New and stiffer Environmental Protection Agency (EPA) training requirements for farm workers using chemicals, specifically pesticides in an agricultural setting, are set to take effect beginning in January of 2017.
As it stands now, and as it has been in the past, workers who handle pesticides on the farm must receive specialized training every five years to conform to EPA regulations. But effective Jan 2, 2017, that and many other rules change, and EPA says it is critical that everyone working in agriculture and handling pesticides and other potentially harmful chemicals must conform to the new regulations.
A number of changes are coming. They include:
- Annual mandatory training to inform farm workers on the required protections afforded to them.
- Expanded training includes instructions on reducing take-home exposure from pesticides on work clothing, and other safety topics.
- First-time ever minimum age requirement: Children under 18 are prohibited from handling pesticides.
- Expanded mandatory posting of no-entry signs for the most hazardous pesticides. The signs prohibit entry into pesticide-treated fields until residues decline to a safe level.
- New no-entry application-exclusion zones up to 100 feet surrounding pesticide application equipment will protect workers and others from exposure to pesticide over-spray.
- Requirement to provide more than one way for farm workers and their representatives to gain access to pesticide application information and safety data sheets – centrally-posted, or by requesting records.
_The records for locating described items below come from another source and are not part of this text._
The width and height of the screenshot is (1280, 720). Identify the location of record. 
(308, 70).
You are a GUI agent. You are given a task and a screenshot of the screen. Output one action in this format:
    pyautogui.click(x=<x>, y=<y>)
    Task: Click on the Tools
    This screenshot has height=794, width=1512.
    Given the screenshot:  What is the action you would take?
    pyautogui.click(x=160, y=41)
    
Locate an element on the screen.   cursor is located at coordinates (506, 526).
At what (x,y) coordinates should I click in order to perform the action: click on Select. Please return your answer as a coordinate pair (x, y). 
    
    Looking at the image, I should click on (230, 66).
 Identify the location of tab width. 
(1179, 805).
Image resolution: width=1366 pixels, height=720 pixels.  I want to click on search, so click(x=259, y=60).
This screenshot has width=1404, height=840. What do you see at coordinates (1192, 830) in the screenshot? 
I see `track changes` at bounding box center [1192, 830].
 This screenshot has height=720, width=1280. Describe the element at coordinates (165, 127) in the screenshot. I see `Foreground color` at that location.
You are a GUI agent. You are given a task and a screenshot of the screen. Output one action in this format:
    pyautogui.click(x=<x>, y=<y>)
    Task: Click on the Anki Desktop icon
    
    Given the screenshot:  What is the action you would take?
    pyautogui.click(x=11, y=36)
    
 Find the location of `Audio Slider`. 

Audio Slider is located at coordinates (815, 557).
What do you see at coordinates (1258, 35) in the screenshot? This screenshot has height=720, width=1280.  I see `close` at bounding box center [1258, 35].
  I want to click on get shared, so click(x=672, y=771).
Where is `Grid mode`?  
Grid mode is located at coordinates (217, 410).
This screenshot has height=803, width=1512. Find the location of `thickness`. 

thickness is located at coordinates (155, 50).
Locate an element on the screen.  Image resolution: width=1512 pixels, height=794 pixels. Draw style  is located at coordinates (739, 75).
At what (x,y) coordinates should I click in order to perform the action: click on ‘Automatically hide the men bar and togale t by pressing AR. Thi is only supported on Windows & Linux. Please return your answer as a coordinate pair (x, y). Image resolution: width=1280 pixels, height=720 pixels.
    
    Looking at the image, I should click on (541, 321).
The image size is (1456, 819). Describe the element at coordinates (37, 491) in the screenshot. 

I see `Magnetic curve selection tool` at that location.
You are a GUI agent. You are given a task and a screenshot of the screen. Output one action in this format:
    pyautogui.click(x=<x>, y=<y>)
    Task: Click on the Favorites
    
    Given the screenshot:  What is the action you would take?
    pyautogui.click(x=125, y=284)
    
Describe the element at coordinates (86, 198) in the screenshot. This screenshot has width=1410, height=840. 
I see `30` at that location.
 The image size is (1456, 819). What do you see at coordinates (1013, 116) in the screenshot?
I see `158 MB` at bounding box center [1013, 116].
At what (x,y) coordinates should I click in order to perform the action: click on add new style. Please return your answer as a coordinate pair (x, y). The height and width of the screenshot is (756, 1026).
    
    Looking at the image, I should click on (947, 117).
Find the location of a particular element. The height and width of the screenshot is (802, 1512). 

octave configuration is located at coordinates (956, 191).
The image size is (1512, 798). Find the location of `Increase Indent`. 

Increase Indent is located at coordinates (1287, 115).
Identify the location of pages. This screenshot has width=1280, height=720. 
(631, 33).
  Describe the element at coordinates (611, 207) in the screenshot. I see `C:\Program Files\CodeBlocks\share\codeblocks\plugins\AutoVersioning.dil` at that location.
- Mandatory record-keeping to improve states’ ability to follow up on pesticide violations and enforce compliance. Records of application-specific pesticide information, as well as farm worker training, must be kept for two years.
- Anti-retaliation provisions are comparable to Department of Labor’s (DOL).
- Changes in personal protective equipment will be consistent with DOL’s standards for ensuring respirators are effective, including fit test, medical evaluation and training.
- Specific amounts of water to be used for routine washing, emergency eye flushing and other decontamination, including eye wash systems for handlers at pesticide mixing/loading sites.
- Continue the exemption for farm owners and their immediate families with an expanded definition of immediate family.
It is important to note that these changes are mandatory, and failure to comply could result in serious penalties, not the least of which could be prohibition from use of such pesticides and chemicals in your farm operation, and stiff fines in cases where violations are noted. Also, managers bear the civil responsibility for the danger and accidents involving workers or the general public as a result of over-drift or other accidental exposure incidents. Compliance to the new requirements is not an option—it is a mandate.
All across Texas, the AgriLife Extension Service offers conformance training through county agent offices and operations on a regional basis. On Nov. 15, the first of two autumn events to help farmers and ranchers conform to the new standards took place at the San Patricio County Fairgrounds Civic Center.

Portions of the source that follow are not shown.